Given information:
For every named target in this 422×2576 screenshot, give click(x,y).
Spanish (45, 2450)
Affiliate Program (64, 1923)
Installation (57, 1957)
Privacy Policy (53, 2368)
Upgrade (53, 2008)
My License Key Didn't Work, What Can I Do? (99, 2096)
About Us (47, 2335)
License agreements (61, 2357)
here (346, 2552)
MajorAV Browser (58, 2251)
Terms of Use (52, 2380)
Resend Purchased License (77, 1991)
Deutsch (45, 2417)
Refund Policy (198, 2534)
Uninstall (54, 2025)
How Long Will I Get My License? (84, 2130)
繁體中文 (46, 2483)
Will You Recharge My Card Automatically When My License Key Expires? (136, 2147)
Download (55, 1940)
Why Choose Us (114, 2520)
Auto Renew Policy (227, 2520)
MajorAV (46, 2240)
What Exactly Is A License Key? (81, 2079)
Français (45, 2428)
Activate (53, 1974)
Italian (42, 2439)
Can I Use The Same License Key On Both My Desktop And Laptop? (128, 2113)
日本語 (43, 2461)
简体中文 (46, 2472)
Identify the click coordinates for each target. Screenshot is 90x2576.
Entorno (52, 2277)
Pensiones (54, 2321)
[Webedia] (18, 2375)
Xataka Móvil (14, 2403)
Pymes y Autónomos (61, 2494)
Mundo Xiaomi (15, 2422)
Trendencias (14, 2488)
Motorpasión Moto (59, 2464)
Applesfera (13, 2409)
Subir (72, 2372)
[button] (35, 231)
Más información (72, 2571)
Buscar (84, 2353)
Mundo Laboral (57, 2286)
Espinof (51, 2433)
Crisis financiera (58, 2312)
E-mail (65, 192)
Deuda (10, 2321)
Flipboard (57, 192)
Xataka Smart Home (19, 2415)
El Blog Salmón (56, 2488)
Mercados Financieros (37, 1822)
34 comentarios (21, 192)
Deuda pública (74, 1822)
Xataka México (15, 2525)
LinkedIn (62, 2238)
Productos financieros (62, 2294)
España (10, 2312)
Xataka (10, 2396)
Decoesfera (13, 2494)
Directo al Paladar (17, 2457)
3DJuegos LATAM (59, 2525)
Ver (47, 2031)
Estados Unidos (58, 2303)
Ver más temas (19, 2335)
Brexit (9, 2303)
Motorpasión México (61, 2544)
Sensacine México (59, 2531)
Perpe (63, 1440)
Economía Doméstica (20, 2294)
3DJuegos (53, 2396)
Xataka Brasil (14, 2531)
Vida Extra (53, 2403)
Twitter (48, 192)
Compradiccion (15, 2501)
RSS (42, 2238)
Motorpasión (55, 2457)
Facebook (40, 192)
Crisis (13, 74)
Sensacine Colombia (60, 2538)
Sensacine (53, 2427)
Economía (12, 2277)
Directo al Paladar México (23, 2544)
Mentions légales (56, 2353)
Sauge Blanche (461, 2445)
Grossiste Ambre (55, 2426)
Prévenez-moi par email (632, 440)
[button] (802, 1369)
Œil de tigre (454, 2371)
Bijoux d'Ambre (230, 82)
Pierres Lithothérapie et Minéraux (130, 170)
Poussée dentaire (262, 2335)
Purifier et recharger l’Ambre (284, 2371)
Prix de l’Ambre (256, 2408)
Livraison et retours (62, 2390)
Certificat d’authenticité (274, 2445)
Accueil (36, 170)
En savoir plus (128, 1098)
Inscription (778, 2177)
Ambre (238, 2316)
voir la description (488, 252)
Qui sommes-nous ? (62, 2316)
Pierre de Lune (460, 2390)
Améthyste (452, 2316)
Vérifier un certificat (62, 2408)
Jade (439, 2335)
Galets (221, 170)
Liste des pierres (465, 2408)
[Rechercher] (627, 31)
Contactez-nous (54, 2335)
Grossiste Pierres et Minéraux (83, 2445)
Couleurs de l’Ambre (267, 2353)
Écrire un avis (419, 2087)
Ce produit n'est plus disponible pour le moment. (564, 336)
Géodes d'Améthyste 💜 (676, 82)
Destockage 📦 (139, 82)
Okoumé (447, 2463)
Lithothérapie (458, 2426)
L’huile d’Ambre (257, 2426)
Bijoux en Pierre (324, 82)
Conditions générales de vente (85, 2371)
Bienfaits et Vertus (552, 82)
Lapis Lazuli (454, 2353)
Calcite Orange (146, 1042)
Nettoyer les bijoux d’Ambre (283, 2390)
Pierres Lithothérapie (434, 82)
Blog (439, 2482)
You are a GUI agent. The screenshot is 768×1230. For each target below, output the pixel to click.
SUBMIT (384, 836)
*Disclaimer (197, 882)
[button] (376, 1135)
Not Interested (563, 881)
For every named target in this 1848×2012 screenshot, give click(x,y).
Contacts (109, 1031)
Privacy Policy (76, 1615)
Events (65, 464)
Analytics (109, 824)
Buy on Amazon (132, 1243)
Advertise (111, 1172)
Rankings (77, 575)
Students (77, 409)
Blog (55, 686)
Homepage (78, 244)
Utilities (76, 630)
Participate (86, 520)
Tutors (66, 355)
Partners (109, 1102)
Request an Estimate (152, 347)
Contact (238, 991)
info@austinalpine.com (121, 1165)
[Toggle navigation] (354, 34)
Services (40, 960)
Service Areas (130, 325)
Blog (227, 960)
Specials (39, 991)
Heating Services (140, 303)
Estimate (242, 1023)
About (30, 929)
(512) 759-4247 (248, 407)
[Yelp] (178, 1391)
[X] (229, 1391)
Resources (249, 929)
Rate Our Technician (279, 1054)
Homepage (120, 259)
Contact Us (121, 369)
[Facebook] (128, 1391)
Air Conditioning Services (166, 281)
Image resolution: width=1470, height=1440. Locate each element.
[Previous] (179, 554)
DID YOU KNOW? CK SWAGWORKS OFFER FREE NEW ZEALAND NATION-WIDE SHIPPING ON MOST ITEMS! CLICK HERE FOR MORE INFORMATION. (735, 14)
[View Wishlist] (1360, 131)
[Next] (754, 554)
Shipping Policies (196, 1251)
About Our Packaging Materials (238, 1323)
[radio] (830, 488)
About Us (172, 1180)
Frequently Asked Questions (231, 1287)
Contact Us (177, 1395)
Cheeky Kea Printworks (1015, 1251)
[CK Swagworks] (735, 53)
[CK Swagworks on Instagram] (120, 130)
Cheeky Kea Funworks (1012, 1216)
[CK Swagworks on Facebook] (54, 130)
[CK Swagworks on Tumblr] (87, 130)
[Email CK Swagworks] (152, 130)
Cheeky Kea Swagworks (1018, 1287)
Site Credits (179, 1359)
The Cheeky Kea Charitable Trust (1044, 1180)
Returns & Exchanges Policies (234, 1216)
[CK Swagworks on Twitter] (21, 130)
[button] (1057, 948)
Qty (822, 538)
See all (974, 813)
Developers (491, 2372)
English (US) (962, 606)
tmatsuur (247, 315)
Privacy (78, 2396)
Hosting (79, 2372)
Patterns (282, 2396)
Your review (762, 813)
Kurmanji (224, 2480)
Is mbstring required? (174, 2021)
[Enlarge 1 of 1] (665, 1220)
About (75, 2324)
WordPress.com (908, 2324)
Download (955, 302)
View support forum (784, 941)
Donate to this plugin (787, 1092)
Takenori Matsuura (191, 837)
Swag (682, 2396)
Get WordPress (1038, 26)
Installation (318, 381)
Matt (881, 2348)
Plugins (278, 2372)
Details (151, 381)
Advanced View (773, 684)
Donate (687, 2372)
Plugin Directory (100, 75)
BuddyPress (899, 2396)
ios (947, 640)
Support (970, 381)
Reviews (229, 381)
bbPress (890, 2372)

Work to complete:
Which lines of the records contain "Cheeky"? Show each of them.

Answer to the exercise:
Cheeky Kea Printworks (1015, 1251)
Cheeky Kea Funworks (1012, 1216)
Cheeky Kea Swagworks (1018, 1287)
The Cheeky Kea Charitable Trust (1044, 1180)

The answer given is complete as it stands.